Lifetime mortgages can help many people and one of the many ways that they are beneficial is how they give you a lump sum of cash. If you are over the age of 55, lifetime mortgages are potentially available for you. There are several types of lifetime mortgages such as interest only, drawdown and the general lump sum schemes.
Drawdown lifetime mortgage schemes are a good option for people who want to release cash from their home, especially if nearing the end of their existing mortgage agreement. It is essentially a drip fed mortgage which means that you do not have to take all of the cash offered to you at the beginning. Instead you can take a small amount initially and then withdraw the remaining reserve facility as and when you require it.

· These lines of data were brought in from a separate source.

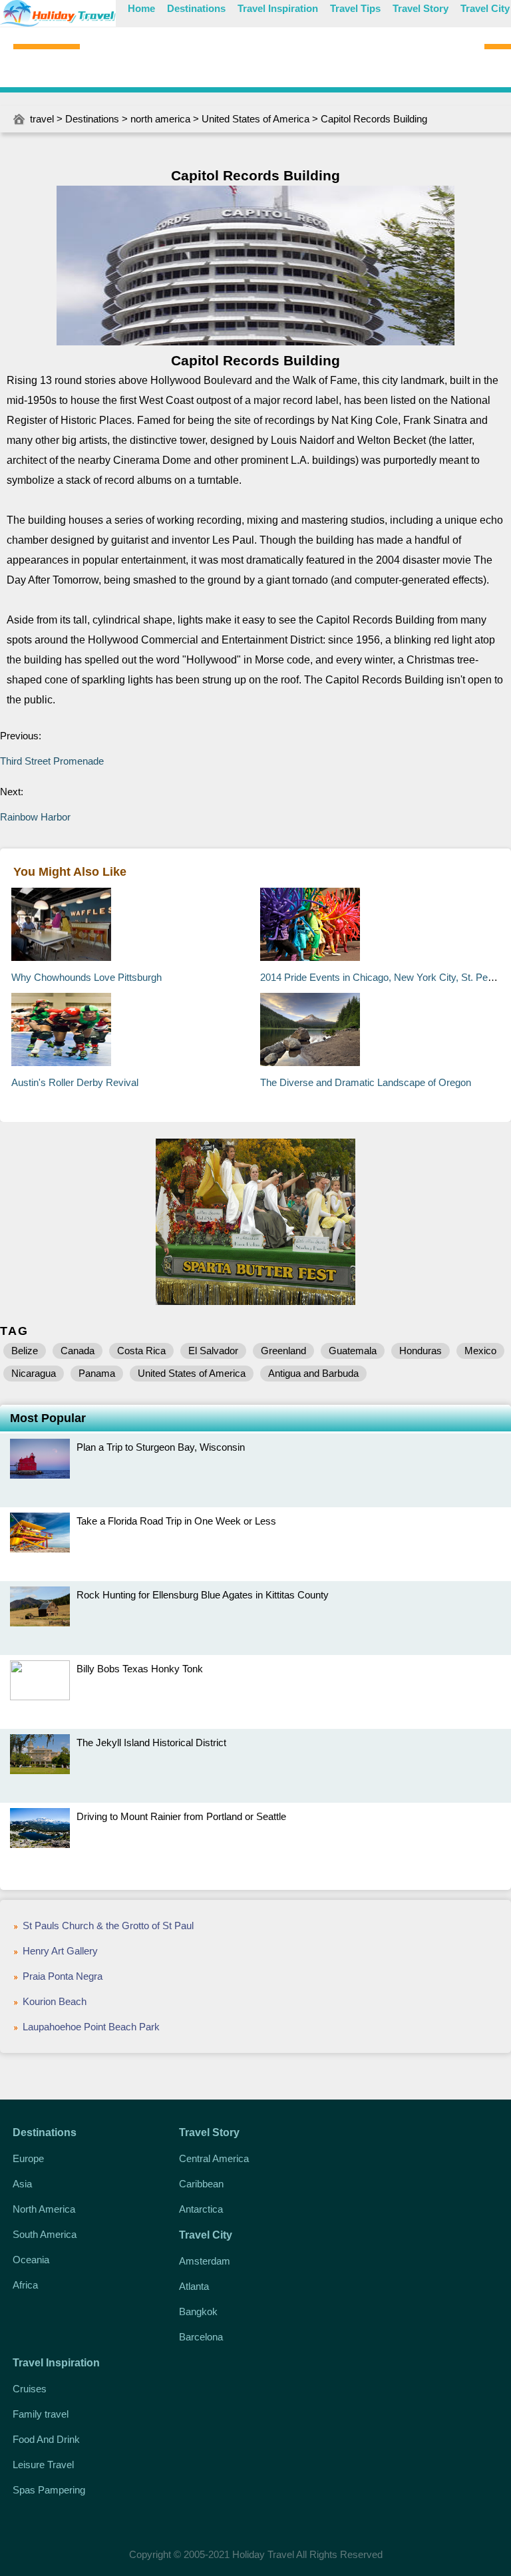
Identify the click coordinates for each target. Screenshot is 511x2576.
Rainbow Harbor (35, 817)
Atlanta (194, 2286)
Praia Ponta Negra (62, 1976)
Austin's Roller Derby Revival (74, 1082)
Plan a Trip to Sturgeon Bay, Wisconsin (161, 1447)
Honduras (420, 1350)
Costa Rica (141, 1350)
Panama (97, 1373)
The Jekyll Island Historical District (151, 1742)
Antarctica (201, 2209)
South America (45, 2234)
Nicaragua (33, 1373)
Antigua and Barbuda (313, 1373)
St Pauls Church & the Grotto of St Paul (108, 1925)
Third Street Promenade (52, 761)
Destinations (196, 8)
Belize (24, 1350)
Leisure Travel (43, 2464)
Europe (28, 2158)
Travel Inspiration (278, 8)
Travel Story (420, 8)
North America (44, 2209)
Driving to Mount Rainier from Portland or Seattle (181, 1816)
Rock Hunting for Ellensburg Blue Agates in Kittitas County (203, 1594)
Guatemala (353, 1350)
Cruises (30, 2388)
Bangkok (198, 2311)
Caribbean (201, 2183)
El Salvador (213, 1350)
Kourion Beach (54, 2001)
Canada (77, 1350)
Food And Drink (46, 2439)
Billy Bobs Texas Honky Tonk (140, 1668)
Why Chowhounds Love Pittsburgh (86, 977)
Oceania (31, 2259)
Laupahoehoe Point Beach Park (91, 2026)
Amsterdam (204, 2261)
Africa (25, 2285)
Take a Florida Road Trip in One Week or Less (176, 1521)
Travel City (485, 8)
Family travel (41, 2414)
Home (141, 8)
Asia (22, 2183)
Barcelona (201, 2336)
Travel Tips (355, 8)
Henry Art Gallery (60, 1950)
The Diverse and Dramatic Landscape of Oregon (365, 1082)
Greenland (283, 1350)
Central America (214, 2158)
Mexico (480, 1350)
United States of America (255, 118)
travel (42, 118)
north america (160, 118)
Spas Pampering (49, 2489)
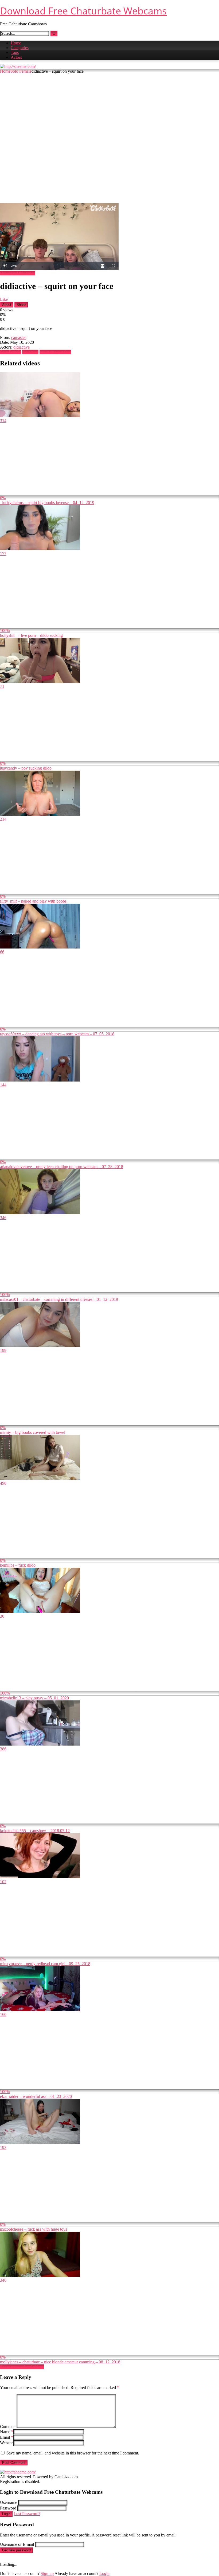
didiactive (21, 347)
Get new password (16, 2550)
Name (6, 2431)
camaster (18, 337)
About (6, 305)
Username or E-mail (17, 2544)
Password (8, 2508)
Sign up (47, 2573)
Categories (20, 47)
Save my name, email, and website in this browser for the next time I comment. (72, 2453)
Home (16, 43)
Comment (8, 2426)
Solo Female (21, 71)
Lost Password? (27, 2513)
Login (6, 2514)
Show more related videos (22, 2366)
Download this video (17, 273)
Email (6, 2437)
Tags (15, 52)
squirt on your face (55, 352)
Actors (16, 57)
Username (8, 2502)
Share (21, 305)
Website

It is important to seek independent equity release advice about drawdown mortgages to see if they are right for you. For example, unexpected emergencies could change your needs and you might find that a drawdown mortgage could work because you can use from the pool of cash that you got for the first instalment.
Another popular type of mortgage that helps people beat the taxman are the lump sum mortgages. These are fantastic especially if you want to do any extra DIY or renovations on your home, the lump sum mortgage that you can apply for gives you the scope to get your hands on the cash you need to do so. Projects can vary far& wide from simple kitchen improvements to full blown extensions & conservatories, in many cases changing people's lives.
One important aspect to remember about lifetime mortgages is the fact that they are not on a fixed term. Interest is added onto your loan monthly or annually and this is something you need to be aware about. This is especially if you are taking out a mortgage as a couple, because you both need to know the ins and outs of the finances required for a lifetime mortgage if ither of you died.
Top tip: Look into your lifetime mortgage contract to check there is a negative equity built into your contract. It is important to know that you have the right to be protected against negative equity if your lifetime mortgage loan is bigger than the actual value of your property. This is to ensure consumers are protected at all times when taking on a financial risk such as taking on a mortgage. Any company who is a member of SHIP (Safe Home Income Plans) must have this included.